William Lyons was born on 29th September 1926 at 110 Maple Street, Ashington. He was the son of Daisy Besford and her husband William Lyons. He was always known to my mother and Uncle David (his cousins Dorothy Jane Besford and David Besford) as Willy.
Willy worked as a milk roundsman and subsequently as the driver of the funeral hearse. I believe that both these jobs were with the Co-Op.
Willy was a fine sportsman who for some years earned money as both a professional footballer and a professional sprinter.
Willy was signed by Ashington F.C. as a part-time professional to play for them as an outside-right in the North Eastern League. This league was of a relatively high standard, containing, amongst others, Sunderland Reserves, Middlesbrough Reserves and Carlisle United Reserves. Willy was a fast and tricky right-winger. Newspaper reports record him making goals for others on a regular basis, as well as scoring himself occasionally.
A report on the Ashington vs. North Shields match (result 7-2 to Ashington) in the Morpeth Herald of 11th March 1949 states:
“Not for many matches have the wingers done so much work. Lyons, the speedy outside-right, was the real danger point. His tremendous bursts of speed were always too much for the Fishermen. The bulk of Ashington’s goals came from this wing.”
Willy himself scored two of the seven goals.
He performed so well that he became a target for Football League clubs:
“Representatives of Grimsby Town, Middlesbrough, Barnsley and Burnley watched Ashington outside right W. Lyons. Burnley have already made an unsuccessful bid for his transfer, and this was the fourth game in succession they had him watched.”Blyth News, 14th March 1949
Reading this report I wondered why Willy did not end up playing as a full-time professional for Burnley who, it should be noted, were then a First Division club. There would have been some risk involved for him had he gone full-time professional. He would obviously have had to give up his job as a milk roundsman and move away from Ashington. He would of course have lost his part-time professional wages with Ashington F.C., but he would also have had to give up his professional sprinting career. In other words three sources of income would have been replaced by one. There was a maximum wage in place in football in this era and there would also have been the risk that he did not make the grade at that level. Whether this was the reason he stayed as a part-timer with Ashington we will never know, but it is at least a plausible explanation.

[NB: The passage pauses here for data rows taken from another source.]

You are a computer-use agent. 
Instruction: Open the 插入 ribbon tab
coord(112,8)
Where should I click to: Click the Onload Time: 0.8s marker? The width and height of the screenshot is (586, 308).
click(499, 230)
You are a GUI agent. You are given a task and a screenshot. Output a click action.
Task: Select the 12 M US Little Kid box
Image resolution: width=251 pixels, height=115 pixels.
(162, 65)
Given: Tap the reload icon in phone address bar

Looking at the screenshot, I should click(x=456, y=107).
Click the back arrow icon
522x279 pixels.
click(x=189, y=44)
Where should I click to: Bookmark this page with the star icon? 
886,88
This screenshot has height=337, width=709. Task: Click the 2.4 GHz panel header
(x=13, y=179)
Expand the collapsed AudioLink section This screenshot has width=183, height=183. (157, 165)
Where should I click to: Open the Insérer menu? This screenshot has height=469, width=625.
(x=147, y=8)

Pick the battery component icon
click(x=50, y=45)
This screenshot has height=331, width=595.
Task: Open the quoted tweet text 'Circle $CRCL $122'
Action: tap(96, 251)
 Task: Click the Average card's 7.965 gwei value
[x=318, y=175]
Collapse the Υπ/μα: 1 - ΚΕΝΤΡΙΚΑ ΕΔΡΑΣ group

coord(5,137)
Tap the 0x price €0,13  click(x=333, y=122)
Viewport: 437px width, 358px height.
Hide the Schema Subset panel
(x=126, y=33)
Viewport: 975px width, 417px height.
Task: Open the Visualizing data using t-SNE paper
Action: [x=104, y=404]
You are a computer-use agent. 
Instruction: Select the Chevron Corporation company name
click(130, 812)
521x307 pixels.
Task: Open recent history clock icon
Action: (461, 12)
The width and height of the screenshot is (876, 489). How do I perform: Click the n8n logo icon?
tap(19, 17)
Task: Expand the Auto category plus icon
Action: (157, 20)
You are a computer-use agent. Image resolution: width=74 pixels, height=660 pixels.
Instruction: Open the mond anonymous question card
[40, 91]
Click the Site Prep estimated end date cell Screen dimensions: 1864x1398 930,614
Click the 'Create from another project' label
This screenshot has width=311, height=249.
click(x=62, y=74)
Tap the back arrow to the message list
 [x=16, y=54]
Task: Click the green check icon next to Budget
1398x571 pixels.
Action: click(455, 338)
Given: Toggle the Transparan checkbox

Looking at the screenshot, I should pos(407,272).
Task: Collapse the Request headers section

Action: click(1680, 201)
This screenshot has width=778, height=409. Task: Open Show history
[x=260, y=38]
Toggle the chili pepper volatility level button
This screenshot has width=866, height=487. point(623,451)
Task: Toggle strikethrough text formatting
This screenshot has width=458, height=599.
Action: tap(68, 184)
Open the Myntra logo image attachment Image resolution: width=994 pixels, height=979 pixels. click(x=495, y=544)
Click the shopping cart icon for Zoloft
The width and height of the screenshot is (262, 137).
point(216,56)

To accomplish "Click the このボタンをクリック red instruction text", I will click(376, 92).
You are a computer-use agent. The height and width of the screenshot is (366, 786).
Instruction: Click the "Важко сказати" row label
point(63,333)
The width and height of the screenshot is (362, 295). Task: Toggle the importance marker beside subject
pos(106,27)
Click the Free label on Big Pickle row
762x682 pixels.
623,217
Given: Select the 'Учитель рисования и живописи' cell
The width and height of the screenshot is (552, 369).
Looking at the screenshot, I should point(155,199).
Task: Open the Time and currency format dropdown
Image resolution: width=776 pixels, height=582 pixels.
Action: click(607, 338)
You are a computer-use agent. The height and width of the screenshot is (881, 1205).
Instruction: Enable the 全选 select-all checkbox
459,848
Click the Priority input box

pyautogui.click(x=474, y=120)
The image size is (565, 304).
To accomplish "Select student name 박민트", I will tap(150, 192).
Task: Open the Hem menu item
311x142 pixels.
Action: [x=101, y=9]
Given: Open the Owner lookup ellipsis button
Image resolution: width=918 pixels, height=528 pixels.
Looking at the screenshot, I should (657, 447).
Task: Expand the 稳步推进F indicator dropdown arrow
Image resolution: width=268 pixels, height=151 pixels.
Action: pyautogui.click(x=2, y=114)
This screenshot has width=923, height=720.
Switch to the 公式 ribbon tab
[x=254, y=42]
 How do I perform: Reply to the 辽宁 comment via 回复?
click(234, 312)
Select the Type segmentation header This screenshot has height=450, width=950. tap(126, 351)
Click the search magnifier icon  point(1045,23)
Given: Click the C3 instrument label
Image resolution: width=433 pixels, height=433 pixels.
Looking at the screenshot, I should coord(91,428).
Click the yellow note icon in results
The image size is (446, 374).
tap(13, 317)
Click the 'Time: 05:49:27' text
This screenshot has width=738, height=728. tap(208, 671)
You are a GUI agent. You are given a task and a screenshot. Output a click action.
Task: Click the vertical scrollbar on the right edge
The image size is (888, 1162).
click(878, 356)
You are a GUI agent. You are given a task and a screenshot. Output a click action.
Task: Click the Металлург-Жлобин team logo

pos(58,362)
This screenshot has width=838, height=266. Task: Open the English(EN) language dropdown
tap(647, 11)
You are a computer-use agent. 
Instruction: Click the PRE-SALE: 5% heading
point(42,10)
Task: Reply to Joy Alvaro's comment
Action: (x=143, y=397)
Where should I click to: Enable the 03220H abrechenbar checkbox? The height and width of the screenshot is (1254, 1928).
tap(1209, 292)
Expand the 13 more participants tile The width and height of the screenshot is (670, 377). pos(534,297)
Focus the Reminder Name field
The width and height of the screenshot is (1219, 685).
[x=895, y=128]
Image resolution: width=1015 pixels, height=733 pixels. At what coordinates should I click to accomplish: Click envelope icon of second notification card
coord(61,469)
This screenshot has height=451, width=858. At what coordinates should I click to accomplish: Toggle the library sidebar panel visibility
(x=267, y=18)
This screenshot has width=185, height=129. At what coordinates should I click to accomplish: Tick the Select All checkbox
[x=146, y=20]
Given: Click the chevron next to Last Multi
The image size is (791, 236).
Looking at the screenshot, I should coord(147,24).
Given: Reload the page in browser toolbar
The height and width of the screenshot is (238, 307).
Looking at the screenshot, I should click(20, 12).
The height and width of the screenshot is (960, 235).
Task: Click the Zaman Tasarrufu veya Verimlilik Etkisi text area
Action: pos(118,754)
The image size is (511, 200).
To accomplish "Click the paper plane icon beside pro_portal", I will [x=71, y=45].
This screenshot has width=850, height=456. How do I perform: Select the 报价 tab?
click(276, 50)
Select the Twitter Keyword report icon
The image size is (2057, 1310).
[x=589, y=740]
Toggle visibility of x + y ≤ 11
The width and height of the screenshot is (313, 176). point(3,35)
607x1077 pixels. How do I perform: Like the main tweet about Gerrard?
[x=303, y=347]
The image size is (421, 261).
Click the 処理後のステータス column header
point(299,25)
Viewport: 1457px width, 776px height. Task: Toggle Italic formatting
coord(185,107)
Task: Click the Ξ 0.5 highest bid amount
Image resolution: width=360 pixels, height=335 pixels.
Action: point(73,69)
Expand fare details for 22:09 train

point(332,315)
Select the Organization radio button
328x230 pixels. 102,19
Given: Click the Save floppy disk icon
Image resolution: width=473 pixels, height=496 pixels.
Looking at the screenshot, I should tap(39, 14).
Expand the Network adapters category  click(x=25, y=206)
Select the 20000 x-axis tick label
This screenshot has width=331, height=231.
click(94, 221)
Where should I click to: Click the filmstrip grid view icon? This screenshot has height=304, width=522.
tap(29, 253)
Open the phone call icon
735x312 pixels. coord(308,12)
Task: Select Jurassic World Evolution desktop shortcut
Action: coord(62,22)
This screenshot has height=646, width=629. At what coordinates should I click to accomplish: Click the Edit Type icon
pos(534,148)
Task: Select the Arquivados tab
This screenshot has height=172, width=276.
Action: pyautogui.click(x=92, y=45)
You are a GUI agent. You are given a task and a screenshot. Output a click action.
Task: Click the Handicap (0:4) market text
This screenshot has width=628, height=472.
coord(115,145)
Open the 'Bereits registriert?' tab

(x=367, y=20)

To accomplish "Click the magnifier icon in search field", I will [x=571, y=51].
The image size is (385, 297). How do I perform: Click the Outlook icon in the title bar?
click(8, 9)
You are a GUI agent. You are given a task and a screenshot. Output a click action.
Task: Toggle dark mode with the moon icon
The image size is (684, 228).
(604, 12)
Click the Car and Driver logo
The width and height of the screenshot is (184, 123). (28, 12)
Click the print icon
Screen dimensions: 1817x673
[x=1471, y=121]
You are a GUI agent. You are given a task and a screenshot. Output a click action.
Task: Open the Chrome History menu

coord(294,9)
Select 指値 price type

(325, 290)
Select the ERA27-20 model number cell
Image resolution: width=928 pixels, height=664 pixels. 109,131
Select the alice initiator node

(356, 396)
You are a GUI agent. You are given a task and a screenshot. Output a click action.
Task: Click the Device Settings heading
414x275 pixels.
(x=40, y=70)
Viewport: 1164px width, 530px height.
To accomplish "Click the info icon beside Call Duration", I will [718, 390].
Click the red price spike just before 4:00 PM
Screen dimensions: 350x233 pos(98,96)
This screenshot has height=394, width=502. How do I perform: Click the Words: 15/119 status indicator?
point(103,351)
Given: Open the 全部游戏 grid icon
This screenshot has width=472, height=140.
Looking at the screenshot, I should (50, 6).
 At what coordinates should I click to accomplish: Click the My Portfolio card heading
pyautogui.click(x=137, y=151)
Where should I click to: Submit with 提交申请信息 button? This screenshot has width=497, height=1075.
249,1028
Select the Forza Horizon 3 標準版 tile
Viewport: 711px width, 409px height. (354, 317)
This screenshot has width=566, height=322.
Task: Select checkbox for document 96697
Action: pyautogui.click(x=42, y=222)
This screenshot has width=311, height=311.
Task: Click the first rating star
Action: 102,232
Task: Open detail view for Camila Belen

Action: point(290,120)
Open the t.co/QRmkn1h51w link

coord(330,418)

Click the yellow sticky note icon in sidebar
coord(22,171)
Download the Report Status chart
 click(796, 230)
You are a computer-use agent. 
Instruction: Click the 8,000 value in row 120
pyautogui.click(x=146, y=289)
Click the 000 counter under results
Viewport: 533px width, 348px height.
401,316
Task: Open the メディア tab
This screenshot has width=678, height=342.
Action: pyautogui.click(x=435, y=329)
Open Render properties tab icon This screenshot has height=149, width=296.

Willy’s professional sprinting, if anything, had a higher profile than his football career.
A report in the Blyth News in August 1949 on Ashington F.C.’s pre-season reads as follows:
“Last season’s fast winger Lyons was unable to appear because of an injured hand and it is not yet known whether he will be reserved until the New Year, when he takes part in the Powderhall Handicap.”
He won many local races and was a regular competitor (and finalist) at the famous annual Powderhall Sprint in Edinburgh. Professional sprinting involved official handicappers assessing the form of the competitors and giving them handicaps such that a blanket finish might be achieved. There was widespread betting on the outcome of races. The practice was for competitors to run under assumed names, but for these names to be used regularly. Willy raced as “W. Weaver”.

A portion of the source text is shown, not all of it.